The problem
Take each line in the entries below that holds "will" and show it.

Records from a data source
****
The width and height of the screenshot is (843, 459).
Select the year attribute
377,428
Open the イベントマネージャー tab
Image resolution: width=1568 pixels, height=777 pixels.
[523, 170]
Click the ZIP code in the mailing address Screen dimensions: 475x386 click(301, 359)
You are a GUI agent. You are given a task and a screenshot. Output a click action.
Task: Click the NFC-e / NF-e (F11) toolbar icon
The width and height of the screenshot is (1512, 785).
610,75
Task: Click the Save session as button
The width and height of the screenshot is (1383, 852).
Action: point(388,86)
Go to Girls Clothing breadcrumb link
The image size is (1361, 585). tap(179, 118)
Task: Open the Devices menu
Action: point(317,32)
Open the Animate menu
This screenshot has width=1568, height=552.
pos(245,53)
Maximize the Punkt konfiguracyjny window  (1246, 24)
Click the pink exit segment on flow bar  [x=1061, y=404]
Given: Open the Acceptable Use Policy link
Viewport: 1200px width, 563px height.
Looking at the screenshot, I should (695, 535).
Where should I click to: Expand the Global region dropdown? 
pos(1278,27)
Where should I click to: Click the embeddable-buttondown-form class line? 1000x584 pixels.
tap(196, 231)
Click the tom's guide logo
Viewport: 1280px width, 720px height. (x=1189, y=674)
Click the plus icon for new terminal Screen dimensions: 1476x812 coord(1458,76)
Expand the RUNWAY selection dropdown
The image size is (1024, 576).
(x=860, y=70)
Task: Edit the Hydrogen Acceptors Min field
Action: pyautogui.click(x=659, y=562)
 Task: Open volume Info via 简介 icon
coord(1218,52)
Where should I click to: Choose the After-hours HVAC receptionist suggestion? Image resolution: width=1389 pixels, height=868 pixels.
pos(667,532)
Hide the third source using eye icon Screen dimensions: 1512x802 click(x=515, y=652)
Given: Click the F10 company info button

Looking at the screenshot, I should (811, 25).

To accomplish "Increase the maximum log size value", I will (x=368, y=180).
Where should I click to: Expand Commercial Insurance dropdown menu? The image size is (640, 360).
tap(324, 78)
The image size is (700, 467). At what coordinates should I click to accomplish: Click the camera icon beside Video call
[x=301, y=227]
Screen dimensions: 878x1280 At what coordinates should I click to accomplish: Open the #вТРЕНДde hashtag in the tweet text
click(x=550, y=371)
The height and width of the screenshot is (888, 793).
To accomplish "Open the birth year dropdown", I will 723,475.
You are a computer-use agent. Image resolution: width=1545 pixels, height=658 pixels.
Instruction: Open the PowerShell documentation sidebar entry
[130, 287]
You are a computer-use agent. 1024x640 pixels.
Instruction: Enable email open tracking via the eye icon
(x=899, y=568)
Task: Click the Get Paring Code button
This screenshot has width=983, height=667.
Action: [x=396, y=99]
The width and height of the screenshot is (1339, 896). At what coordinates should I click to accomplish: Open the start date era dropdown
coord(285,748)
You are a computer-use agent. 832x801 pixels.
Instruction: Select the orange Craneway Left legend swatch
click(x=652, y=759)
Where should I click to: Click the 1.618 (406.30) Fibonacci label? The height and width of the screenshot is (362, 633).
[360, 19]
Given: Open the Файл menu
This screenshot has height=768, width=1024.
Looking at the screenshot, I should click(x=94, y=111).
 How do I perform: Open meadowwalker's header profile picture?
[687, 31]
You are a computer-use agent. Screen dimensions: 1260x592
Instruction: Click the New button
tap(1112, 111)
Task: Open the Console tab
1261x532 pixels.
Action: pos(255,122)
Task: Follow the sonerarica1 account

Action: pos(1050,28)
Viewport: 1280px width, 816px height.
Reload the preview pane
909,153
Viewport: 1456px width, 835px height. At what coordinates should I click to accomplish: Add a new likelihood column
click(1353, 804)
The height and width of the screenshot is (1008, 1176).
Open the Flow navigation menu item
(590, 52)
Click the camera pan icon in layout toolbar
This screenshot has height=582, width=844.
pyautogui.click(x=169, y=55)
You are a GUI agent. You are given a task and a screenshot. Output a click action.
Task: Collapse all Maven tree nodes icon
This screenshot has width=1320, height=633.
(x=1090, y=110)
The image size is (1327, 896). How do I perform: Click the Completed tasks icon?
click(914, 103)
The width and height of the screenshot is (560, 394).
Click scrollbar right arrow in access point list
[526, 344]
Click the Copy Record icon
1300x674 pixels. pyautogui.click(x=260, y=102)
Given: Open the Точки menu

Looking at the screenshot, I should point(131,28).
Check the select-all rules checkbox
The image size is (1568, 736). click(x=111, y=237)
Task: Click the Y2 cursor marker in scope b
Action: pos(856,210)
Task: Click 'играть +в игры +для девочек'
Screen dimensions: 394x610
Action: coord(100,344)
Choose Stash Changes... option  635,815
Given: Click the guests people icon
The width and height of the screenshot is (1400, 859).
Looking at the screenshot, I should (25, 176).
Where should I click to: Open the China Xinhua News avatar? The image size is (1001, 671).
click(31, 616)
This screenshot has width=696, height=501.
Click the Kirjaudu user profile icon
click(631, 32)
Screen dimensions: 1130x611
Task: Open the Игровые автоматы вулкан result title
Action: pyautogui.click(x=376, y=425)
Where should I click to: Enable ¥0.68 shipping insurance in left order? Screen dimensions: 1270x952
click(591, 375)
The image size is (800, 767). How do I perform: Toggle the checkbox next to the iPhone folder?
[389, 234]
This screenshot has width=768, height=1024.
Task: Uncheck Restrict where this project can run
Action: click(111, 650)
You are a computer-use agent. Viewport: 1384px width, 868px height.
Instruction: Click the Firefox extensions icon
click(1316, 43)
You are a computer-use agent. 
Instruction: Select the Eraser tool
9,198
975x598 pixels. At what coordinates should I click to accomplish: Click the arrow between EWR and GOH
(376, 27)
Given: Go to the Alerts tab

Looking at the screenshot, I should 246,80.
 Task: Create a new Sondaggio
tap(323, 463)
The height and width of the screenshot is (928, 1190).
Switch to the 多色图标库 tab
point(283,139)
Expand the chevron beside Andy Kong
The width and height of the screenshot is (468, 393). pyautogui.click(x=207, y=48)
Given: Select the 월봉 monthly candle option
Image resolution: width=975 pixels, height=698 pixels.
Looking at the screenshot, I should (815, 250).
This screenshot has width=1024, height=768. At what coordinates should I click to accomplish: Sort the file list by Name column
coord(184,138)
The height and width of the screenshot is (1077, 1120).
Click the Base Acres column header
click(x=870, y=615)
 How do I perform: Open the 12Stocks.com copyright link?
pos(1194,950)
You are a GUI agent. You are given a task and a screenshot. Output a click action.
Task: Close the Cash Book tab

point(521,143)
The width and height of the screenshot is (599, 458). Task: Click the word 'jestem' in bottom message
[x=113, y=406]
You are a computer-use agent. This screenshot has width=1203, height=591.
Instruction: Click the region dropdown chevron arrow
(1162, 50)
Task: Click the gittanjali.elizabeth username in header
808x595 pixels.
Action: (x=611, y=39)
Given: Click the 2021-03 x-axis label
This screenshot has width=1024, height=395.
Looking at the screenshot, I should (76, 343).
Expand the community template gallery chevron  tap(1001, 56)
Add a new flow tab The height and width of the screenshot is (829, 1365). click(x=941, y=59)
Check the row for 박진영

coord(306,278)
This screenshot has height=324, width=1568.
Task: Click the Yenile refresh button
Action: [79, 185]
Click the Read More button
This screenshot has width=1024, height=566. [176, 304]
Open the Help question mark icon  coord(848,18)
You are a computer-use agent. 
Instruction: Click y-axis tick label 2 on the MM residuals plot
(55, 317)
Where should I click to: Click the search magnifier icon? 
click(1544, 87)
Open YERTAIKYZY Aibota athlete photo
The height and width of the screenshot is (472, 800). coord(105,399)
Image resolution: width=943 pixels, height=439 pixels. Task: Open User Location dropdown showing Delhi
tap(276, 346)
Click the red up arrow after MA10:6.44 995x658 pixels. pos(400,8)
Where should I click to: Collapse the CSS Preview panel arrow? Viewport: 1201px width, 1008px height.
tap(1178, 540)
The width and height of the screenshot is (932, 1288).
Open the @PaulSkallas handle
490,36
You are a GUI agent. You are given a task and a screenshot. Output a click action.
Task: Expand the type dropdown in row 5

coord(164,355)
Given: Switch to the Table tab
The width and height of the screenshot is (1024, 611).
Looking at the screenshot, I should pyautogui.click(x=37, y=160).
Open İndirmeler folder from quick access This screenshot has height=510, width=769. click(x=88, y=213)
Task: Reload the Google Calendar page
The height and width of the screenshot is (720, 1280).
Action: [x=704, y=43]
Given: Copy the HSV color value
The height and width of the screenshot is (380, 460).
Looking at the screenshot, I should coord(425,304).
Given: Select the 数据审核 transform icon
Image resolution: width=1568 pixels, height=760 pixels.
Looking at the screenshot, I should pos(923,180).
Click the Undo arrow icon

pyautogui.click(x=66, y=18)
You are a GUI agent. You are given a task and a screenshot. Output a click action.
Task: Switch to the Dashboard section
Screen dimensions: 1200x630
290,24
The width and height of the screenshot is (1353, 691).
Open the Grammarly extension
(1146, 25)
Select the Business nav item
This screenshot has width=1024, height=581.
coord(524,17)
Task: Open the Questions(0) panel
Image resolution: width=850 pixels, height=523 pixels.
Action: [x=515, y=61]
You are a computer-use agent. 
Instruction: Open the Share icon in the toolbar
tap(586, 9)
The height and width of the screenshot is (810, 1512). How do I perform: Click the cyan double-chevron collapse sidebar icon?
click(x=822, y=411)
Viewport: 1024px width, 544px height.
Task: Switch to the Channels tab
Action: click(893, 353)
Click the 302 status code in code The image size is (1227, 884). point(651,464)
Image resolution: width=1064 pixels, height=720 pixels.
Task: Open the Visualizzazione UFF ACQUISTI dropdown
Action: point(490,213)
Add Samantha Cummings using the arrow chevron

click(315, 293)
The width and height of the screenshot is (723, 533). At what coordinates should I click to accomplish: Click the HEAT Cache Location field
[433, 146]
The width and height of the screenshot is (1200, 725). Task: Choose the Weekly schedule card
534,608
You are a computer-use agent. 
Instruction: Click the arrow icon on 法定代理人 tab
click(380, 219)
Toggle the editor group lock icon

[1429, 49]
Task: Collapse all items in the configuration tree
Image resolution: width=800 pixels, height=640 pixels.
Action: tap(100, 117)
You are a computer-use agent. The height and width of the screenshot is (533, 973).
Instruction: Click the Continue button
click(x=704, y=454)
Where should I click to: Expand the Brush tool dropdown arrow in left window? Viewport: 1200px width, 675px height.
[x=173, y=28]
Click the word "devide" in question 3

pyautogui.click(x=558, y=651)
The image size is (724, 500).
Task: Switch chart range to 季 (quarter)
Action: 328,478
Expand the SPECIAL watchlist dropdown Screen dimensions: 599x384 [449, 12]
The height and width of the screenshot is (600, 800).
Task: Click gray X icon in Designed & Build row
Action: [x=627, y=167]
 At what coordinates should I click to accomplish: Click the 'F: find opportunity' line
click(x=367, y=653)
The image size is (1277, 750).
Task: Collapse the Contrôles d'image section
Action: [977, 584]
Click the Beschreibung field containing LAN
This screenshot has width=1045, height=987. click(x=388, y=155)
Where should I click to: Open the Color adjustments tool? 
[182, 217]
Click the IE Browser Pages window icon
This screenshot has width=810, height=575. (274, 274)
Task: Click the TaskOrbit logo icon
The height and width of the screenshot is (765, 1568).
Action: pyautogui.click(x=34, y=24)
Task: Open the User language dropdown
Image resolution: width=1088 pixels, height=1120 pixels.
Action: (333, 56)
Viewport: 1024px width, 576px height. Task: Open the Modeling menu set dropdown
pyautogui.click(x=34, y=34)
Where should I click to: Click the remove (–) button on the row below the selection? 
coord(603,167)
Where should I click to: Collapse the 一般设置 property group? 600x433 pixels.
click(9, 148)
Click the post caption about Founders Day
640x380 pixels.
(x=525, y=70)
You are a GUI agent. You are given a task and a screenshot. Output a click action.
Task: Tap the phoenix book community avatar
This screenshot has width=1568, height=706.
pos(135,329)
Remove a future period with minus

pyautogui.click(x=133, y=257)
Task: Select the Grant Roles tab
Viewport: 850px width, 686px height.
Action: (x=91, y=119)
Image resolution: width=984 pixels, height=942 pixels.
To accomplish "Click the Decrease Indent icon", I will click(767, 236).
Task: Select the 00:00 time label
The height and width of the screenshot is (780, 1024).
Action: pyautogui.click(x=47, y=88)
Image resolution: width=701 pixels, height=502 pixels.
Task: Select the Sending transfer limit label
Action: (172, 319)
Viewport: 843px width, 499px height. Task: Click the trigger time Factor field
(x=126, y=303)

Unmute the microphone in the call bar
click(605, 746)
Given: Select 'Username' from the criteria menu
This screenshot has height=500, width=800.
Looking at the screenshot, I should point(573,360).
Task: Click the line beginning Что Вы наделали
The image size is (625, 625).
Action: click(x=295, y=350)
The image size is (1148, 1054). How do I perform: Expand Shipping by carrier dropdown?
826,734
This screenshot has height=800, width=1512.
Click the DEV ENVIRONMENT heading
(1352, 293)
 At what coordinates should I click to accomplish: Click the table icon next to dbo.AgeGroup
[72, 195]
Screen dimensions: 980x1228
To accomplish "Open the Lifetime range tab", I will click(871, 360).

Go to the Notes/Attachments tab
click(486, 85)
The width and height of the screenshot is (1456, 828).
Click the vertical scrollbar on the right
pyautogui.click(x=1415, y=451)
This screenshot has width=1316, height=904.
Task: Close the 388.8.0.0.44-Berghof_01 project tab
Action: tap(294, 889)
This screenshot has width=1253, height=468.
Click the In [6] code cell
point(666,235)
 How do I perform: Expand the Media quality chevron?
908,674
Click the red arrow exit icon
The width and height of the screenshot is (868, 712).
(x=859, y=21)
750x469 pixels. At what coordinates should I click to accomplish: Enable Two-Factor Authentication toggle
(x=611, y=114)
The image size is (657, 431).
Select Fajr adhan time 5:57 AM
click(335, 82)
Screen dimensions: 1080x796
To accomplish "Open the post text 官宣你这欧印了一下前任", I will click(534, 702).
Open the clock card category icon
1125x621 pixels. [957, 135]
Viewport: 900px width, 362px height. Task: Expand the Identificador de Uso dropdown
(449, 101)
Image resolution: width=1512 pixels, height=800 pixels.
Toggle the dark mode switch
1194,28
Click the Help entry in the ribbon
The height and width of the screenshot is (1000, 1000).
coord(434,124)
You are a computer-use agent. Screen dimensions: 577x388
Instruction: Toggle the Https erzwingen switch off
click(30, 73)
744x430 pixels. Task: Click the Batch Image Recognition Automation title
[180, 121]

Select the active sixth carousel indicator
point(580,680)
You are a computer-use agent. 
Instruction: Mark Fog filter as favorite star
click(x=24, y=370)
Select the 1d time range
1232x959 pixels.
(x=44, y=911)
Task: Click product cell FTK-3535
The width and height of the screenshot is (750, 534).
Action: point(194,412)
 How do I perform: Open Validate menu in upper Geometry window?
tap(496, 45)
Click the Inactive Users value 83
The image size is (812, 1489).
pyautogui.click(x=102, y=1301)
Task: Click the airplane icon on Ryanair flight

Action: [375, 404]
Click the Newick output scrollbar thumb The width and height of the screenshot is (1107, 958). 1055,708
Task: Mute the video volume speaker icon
****
Expected output
To accomplish "Increase the maximum log size value", I will (x=368, y=180).
To accomplish "Open the birth year dropdown", I will 723,475.
To accomplish "Click the Decrease Indent icon", I will click(767, 236).
To accomplish "Open the Lifetime range tab", I will click(871, 360).
To accomplish "Open the post text 官宣你这欧印了一下前任", I will click(534, 702).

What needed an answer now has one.